**PROBLEM DESCRIPTION:** In the records below, find the line with "Where should I click to: Log" and repeat exactly every line from it through the line with "Task: Expand the widows collection tree". Pictures stay out.
══ PROVIDED INFORMATION
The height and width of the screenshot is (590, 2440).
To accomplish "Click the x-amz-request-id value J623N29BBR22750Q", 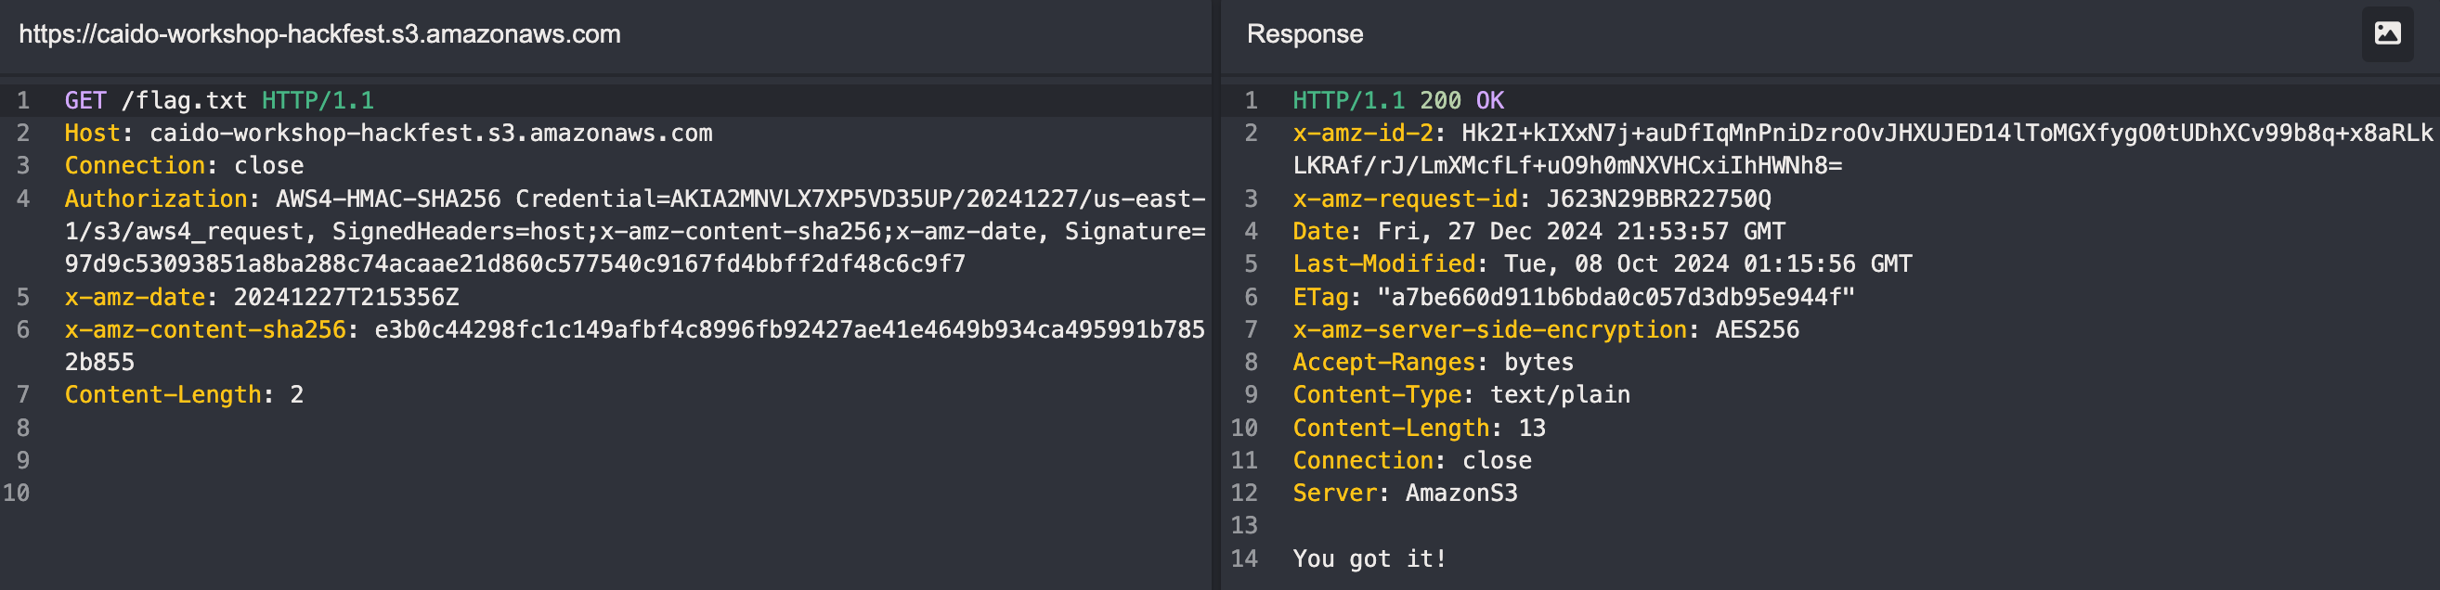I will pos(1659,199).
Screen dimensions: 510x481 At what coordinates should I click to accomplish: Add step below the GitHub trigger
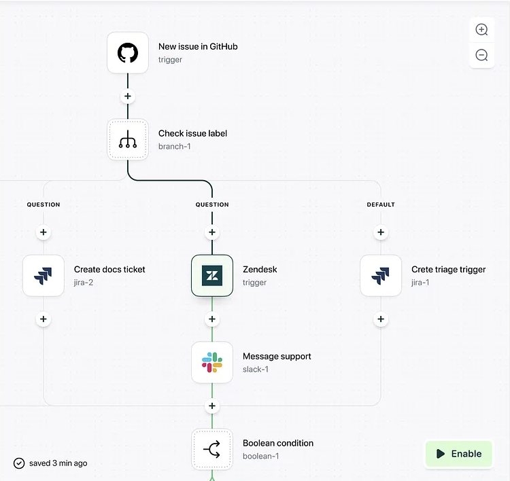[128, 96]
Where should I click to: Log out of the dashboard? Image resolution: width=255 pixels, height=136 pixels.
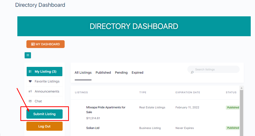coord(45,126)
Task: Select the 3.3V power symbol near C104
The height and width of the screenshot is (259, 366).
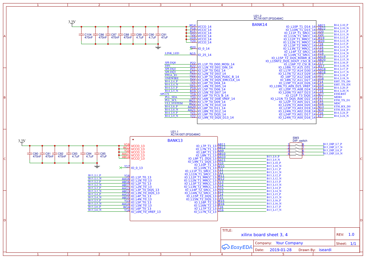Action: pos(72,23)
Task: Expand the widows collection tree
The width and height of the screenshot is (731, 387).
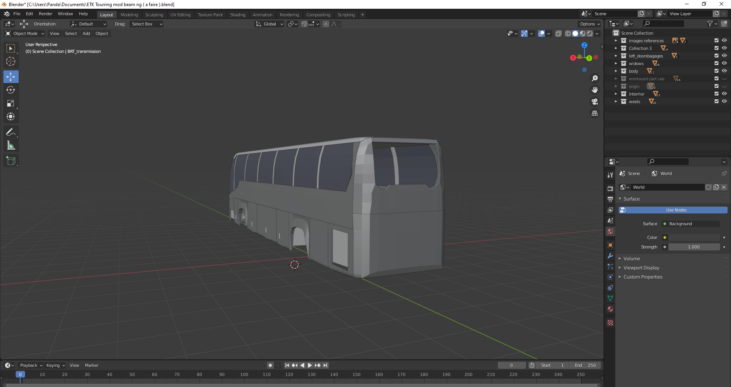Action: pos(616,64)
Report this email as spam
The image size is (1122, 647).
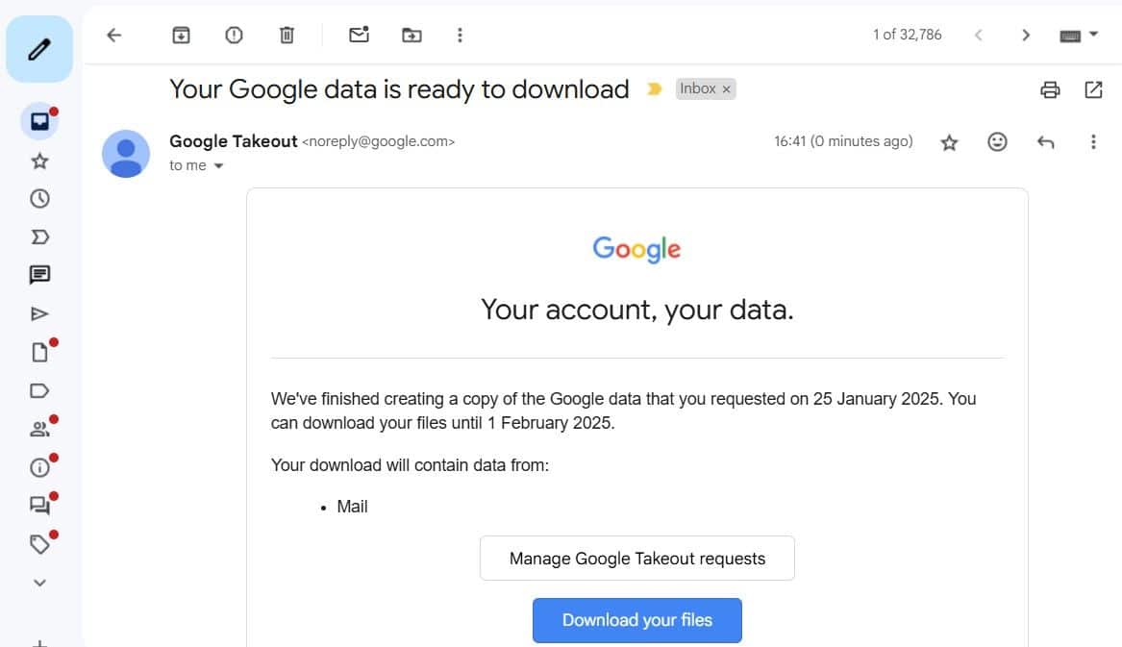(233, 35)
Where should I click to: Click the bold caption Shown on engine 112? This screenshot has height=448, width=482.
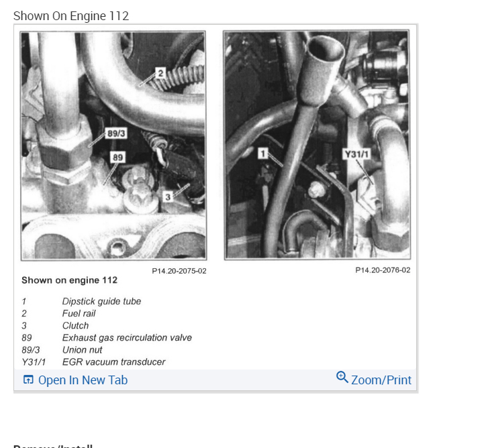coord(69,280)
════
══ PROVIDED INFORMATION
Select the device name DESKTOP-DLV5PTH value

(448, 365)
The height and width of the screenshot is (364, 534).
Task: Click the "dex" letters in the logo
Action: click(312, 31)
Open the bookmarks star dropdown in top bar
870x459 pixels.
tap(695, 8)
════
══ PROVIDED INFORMATION
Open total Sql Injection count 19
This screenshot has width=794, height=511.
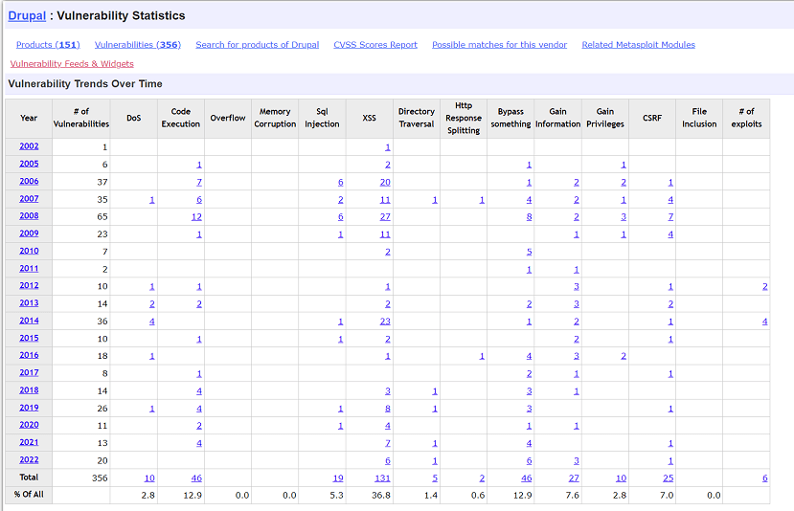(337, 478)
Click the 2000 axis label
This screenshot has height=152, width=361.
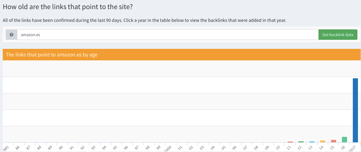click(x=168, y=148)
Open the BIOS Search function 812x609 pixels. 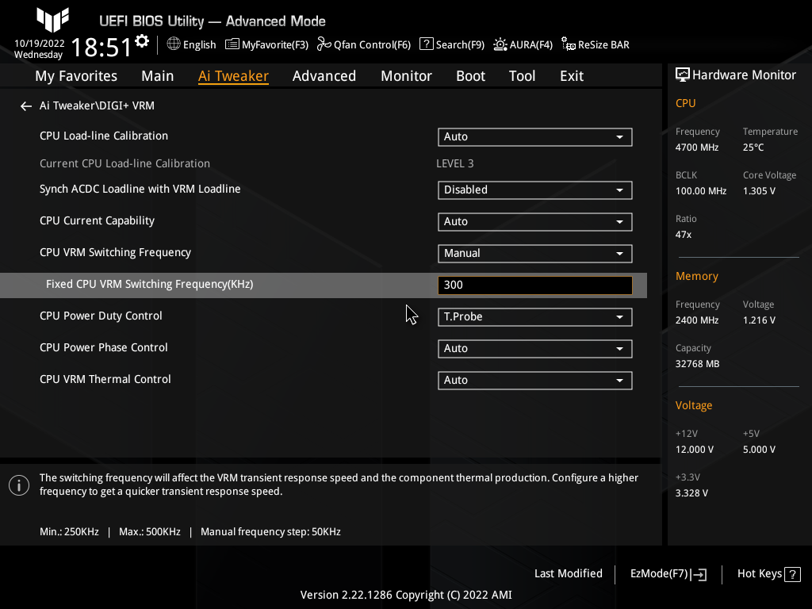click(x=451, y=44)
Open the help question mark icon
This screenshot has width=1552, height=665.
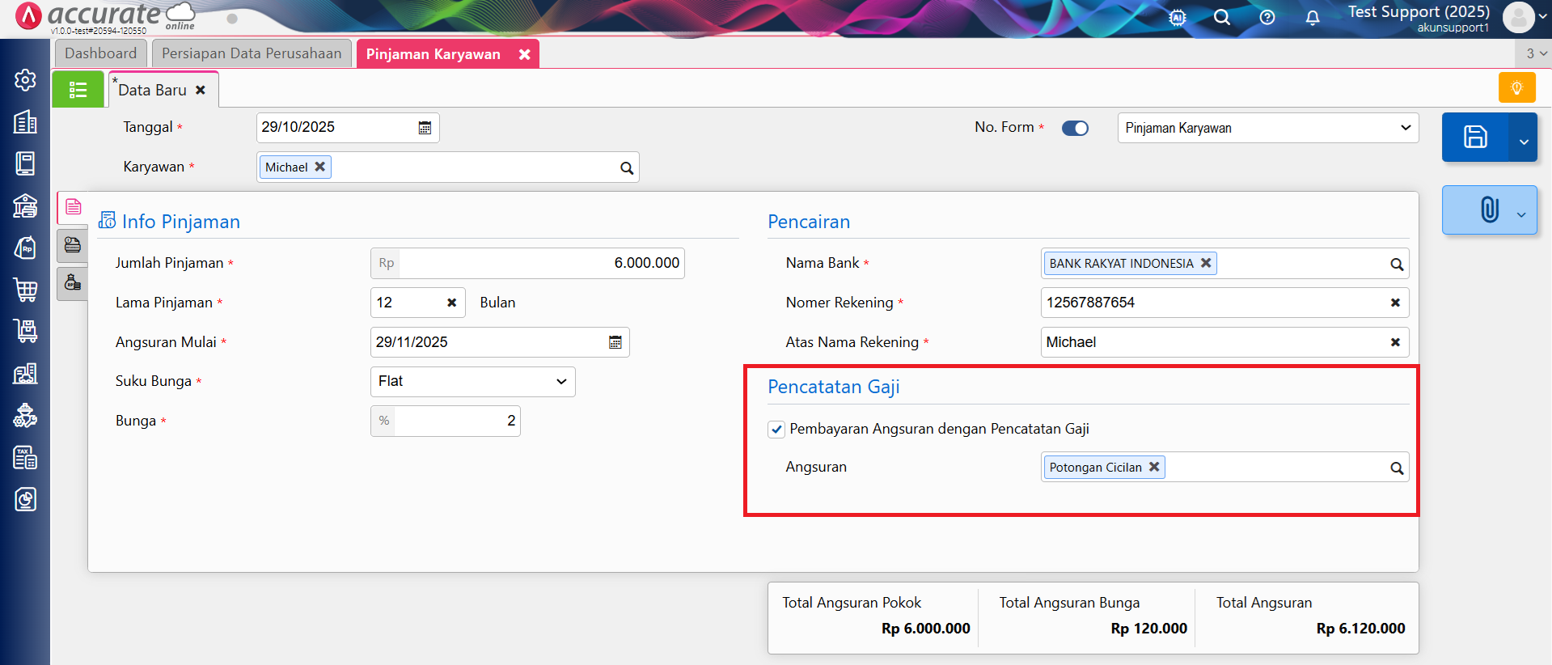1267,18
════
**SOLUTION TO THIS EXERCISE:**
Where should I click to: Log out of the dashboard? Image resolution: width=255 pixels, height=136 pixels.
coord(45,126)
Task: Select the 3.3V power symbol near C104
The height and width of the screenshot is (259, 366).
Action: pos(72,23)
Task: Expand the widows collection tree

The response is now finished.